Un nome, una nazionalità, il lavoro, il cibo.
Potrebbero sembrare dei sostantivi accostati a caso gli uni accanto agli altri, ma c’è qualcosa che li accomuna. Sono tutti argomenti che in passato, come anche nel presente, hanno scatenato – e continuano a scatenare – conflitti tra le persone. Da piccoli litigi a grande guerre tra paesi, ciascuno di questi sostantivi nasconde un qualcosa che spinge l’essere umano a lottare per tutelarli. Il bisogno.
Se per gli ultimi tre è facile comprenderne la motivazione, per il primo è molto complicato. Come mai anche un nome può essere concepito come un bisogno che va tutelato e difeso sfugge a tante persone, fino ad arrivare a una tale mancanza di comprensione da sfociare in negazione e violenza.
Siamo complicatə
Partiamo dal principio. Per quanto noi abbiamo il potere di definire la nostra vita e ciò che ci circonda, gran parte delle circostanze sfuggono al nostro controllo. Non scegliamo noi dove nasciamo, inteso come famiglia o come paese e da questo dipende gran parte del nostro futuro. Soprattutto nella prima fase della nostra esistenza, siamo in balìa di altrə e non possiamo decidere di noi stessə, ma arrivata l’adolescenza, iniziamo a scalpitare per definire e affermare il nostro spazio nel mondo.

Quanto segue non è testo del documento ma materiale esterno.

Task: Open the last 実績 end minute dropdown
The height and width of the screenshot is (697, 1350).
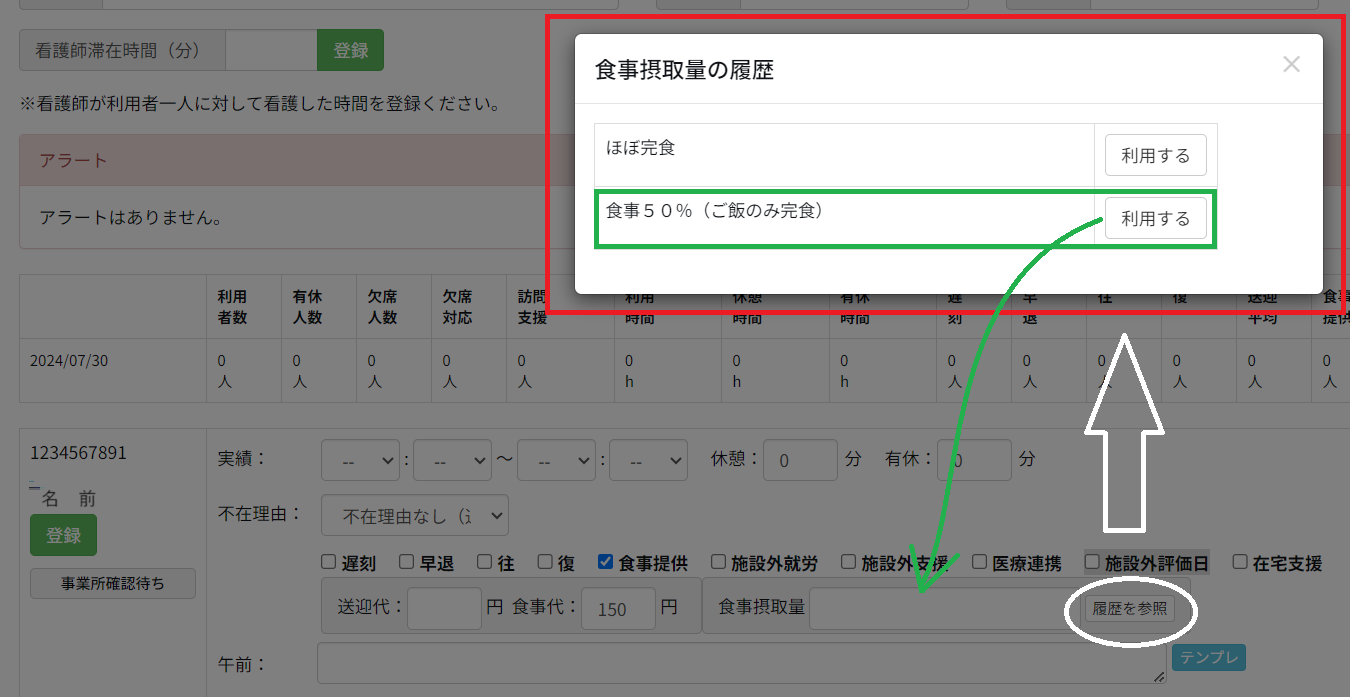Action: [648, 461]
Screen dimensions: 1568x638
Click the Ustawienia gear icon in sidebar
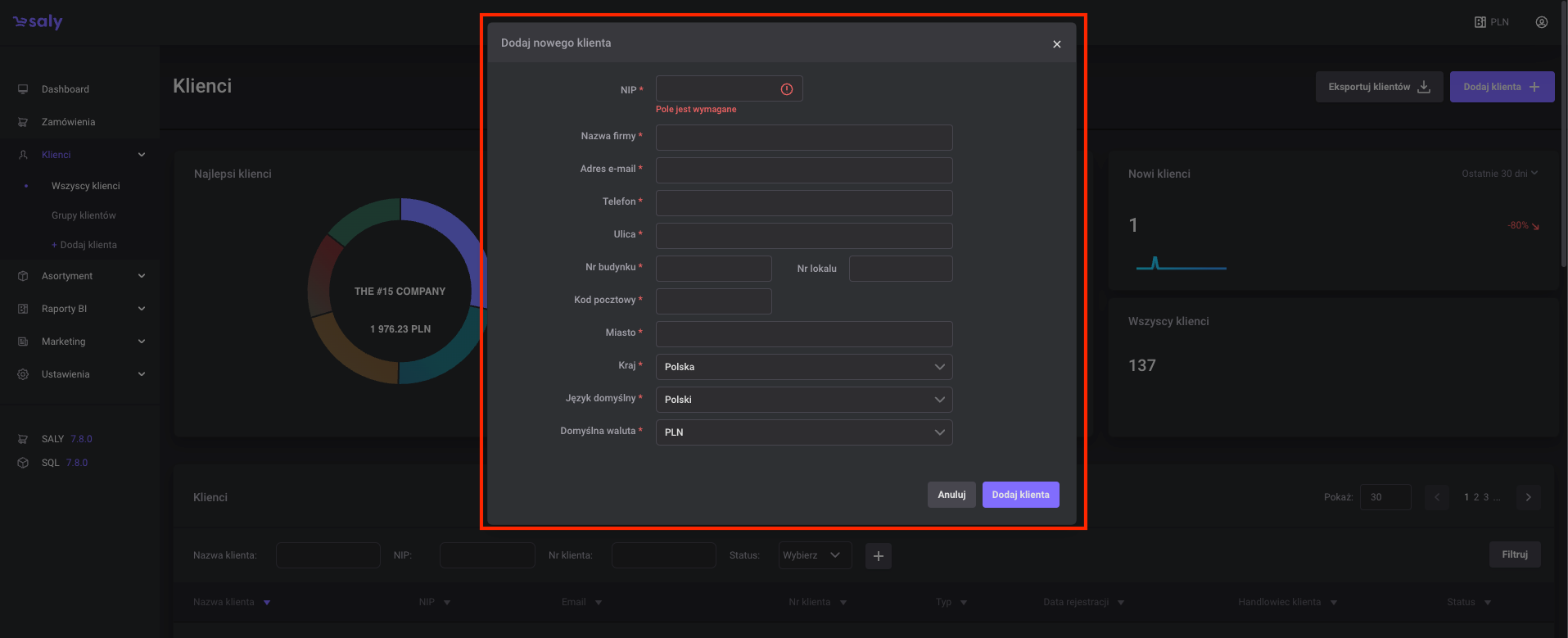tap(23, 374)
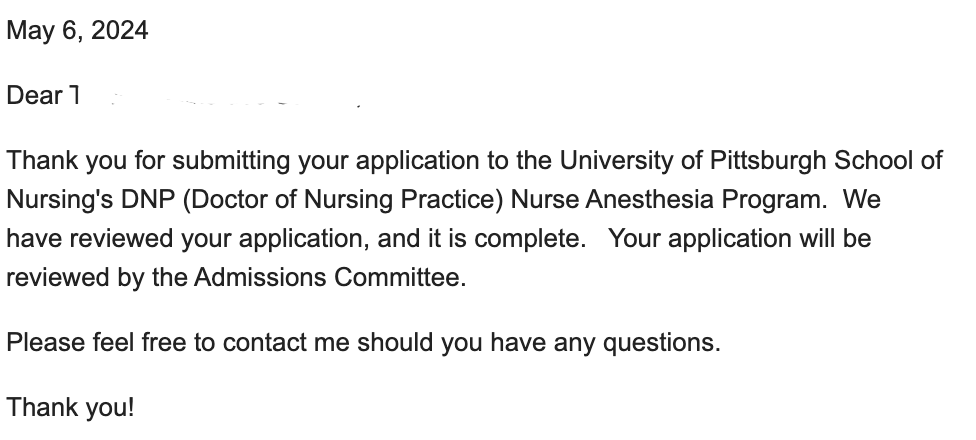
Task: Click the phrase Your application will be
Action: (739, 239)
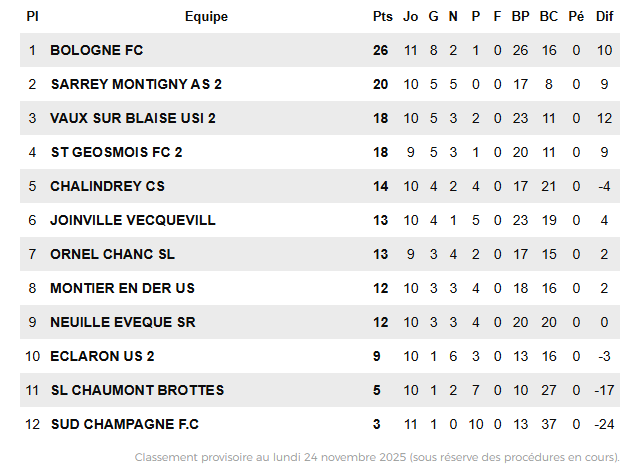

Dal taglio dei capelli al colore della nostra maglietta, dalla macchina che guidiamo al lavoro che facciamo, vogliamo decidere ogni cosa di noi, arrivando magari a darci un soprannome o un alias. Vogliamo dare una nostra immagine al mondo e pretendiamo che ciò che diciamo venga accettato e compreso dalle altre persone.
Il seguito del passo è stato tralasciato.